Jak walczyć z rosnącą liczbą fraudów – antidotum dla biznesu

dodał Tomek
0 komentarze

Z badań LexisNexis wynika, że od końca zeszłego roku 60 proc. ataków, których celem było przejęcie środków finansowych, dotyczyło urządzeń mobilnych, a 40 proc. komputerów stacjonarnych i laptopów. Z kolei badanie Adyen ujawnia, że jedynie połowa polskich sprzedawców ma wdrożone rozwiązanie do silnego uwierzytelniania klientów. Rosnąca liczba oszustw to realne zagrożenie i klienci jasno mówią, co o tym myślą. Czy sztuczna inteligencja będzie odpowiedzią na bolączki e-biznesu?

Upowszechnianie się transakcji online, coraz szybszy tryb życia i rozwój technologii stwarzają nowe możliwości dla cyberprzestępców.

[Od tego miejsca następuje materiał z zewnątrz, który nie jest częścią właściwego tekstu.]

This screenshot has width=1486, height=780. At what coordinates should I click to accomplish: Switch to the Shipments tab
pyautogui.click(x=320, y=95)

Wraz z procesem transformacji cyfrowej pojawiają się nowe zagrożenia, a cyberoszuści podejmują coraz odważniejsze kroki, by śledzić firmy i ich klientów nie tylko w przestrzeni fizycznej, ale i w świecie wirtualnym. Wszyscy gracze, którzy chcą pozostać na szczycie handlowego krajobrazu, otwierają się bowiem na rozwiązania mobilne lub elektroniczne (również w kontekście płatności) i niepokojące jest to, że niektórzy wciąż nie zrobili zbyt wiele, aby odpowiednio zabezpieczyć swoje strony internetowe, aplikacje i e-sklepy. Według badań, ponad połowa Polaków (52 proc.) jest zdania, że sprzedawcy muszą zrobić więcej, aby chronić konsumentów przed oszustwami związanymi z płatnościami (średnia światowa to 49 proc.).

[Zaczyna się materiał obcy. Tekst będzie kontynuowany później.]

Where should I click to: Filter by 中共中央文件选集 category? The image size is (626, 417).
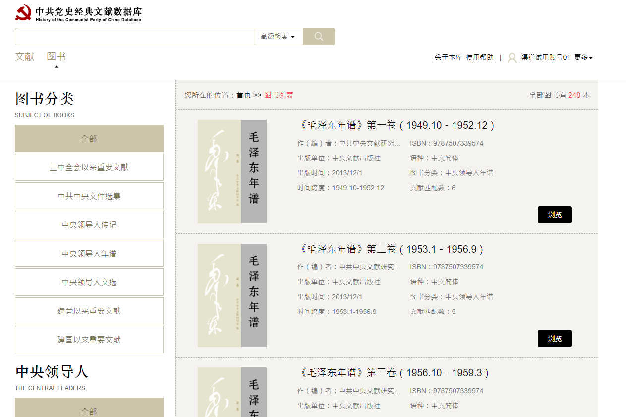pos(89,196)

Era przestępczości 4.0 versus SI

Obecnie mamy do czynienia z szerokim ekosystemem zakupowym – to już nie tylko placówki fizyczne czy witryny internetowe, ale wszystkie nowe kanały sprzedaży i idące w ślad za nimi kolejne poziomy personalizacji doświadczeń klientów. W efekcie polscy handlowcy przyznają, że ich zdaniem próby wyłudzeń wzrosły w zeszłym roku o 33 proc. Dla przykładu 58 proc. konsumentów odkrywa produkty lub usługi odwiedzając marketplace’y, które niemal codziennie stają w obliczu oszustw. Właściwe przygotowanie e-sklepu ma kluczowe znaczenie w zwalczaniu tego typu działalności, zapewniając jednocześnie poziom usług, jakiego oczekują klienci.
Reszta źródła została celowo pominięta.